WHAT NEEDS TO BE DONE
Wherever the string "chart" turns up in the data, copy the whole line.
━━ TASK MATERIAL
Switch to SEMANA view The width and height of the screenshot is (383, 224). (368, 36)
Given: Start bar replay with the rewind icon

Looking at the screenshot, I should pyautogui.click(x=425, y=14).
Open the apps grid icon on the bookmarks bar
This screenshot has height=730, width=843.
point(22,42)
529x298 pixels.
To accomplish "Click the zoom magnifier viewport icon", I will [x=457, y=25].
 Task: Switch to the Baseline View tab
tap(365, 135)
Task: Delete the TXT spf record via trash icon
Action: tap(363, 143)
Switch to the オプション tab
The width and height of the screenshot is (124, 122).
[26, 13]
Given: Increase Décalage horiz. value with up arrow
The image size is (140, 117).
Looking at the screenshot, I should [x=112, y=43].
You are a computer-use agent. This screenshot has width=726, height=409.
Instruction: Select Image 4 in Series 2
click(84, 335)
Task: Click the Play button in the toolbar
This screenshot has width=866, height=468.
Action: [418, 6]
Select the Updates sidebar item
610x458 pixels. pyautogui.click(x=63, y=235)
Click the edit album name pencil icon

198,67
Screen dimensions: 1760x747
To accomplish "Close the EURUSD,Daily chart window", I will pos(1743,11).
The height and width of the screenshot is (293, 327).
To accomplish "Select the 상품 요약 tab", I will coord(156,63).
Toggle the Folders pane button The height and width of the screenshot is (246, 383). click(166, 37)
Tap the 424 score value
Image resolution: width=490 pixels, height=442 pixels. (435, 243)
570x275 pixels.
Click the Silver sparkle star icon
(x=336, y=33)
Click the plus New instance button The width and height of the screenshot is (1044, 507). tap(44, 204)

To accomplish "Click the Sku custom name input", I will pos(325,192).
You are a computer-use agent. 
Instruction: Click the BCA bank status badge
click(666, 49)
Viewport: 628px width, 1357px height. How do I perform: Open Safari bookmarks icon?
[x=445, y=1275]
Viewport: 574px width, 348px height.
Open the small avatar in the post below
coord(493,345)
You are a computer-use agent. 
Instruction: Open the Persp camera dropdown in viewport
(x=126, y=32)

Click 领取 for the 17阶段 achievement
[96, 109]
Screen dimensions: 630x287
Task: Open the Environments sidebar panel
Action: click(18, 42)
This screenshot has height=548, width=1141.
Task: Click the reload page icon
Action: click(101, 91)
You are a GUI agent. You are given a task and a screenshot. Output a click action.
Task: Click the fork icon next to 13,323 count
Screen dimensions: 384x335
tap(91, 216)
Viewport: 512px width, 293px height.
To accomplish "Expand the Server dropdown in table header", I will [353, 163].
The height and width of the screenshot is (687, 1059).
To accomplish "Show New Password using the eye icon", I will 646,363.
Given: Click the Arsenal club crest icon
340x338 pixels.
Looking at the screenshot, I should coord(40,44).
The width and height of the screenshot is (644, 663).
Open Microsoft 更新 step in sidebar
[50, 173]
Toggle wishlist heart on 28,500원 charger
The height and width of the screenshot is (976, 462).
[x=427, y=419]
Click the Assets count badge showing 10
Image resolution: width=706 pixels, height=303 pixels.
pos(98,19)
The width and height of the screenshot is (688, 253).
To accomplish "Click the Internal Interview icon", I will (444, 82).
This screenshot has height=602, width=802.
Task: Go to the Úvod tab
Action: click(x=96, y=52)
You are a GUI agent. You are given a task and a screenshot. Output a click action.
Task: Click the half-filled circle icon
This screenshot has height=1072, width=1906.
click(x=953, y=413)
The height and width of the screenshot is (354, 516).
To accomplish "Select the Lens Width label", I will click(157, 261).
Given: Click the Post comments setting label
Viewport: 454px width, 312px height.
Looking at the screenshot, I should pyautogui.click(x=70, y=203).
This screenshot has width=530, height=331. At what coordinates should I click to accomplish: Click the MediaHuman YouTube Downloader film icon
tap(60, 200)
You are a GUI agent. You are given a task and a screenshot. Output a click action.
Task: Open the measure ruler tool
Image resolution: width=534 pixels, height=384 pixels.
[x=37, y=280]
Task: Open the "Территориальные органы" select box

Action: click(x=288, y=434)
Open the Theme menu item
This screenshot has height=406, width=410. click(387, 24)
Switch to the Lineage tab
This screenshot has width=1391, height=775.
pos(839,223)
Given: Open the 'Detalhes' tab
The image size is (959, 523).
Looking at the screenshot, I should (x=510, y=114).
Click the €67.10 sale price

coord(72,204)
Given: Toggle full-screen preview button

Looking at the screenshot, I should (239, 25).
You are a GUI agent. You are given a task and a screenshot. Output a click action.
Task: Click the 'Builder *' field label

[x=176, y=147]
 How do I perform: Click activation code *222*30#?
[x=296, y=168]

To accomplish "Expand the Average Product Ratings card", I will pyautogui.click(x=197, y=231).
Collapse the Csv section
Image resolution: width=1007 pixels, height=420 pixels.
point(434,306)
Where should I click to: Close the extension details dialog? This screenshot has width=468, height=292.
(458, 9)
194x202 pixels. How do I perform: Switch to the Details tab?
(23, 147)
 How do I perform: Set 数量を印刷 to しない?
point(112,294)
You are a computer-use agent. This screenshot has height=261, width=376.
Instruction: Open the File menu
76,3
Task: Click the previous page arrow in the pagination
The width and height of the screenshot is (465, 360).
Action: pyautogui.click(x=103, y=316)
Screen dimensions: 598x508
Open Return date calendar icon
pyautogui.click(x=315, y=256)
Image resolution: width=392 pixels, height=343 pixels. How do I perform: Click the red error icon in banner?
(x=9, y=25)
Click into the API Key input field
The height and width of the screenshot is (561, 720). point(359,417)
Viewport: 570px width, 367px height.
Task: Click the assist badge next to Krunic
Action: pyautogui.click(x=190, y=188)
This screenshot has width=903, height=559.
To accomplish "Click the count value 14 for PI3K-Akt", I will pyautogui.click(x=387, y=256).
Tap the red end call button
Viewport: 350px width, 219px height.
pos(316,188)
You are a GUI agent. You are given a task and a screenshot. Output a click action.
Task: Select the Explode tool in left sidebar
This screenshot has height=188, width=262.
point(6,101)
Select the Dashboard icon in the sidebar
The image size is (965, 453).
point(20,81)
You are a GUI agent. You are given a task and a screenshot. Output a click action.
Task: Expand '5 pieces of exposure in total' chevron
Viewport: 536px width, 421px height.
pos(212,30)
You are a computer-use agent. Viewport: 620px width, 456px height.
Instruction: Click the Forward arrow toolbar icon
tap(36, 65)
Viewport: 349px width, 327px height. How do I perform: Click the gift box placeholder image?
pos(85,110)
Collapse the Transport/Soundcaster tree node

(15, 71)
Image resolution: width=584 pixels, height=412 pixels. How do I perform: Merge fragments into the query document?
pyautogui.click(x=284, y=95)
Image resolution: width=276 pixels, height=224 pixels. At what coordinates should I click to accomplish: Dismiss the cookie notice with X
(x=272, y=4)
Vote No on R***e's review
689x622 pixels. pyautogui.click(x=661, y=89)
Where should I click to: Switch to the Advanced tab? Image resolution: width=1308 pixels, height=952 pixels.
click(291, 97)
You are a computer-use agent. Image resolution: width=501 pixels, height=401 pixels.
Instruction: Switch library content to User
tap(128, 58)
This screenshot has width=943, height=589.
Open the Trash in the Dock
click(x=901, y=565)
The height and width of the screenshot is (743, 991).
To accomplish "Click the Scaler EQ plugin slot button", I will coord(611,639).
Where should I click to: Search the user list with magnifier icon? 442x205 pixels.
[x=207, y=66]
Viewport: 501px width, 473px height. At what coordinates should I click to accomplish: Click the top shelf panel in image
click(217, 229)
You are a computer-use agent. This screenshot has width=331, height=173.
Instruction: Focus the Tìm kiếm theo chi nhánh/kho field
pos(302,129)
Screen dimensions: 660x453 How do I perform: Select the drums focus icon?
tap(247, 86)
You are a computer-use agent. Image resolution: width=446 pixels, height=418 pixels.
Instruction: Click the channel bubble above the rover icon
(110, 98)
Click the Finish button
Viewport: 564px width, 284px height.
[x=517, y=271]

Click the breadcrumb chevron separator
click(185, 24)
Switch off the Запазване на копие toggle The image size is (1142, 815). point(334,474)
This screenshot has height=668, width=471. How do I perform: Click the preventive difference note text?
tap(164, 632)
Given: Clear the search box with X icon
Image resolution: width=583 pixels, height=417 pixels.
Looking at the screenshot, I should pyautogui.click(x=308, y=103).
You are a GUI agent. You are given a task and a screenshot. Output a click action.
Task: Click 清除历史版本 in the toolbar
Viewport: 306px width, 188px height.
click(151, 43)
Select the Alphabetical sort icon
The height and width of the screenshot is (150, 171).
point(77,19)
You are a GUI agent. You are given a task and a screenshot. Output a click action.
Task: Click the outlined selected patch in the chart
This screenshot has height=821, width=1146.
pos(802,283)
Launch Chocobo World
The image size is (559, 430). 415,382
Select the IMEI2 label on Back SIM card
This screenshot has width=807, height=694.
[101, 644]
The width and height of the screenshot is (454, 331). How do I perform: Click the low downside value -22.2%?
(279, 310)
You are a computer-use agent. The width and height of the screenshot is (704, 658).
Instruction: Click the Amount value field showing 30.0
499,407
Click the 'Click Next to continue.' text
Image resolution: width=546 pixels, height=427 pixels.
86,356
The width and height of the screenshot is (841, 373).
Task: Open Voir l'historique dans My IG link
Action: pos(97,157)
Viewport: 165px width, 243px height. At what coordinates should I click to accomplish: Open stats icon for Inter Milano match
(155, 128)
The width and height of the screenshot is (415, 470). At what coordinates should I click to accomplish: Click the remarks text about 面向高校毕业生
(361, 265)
━━━━
TASK ANSWER
To accomplish "Close the EURUSD,Daily chart window", I will pos(1743,11).
Task: Click the outlined selected patch in the chart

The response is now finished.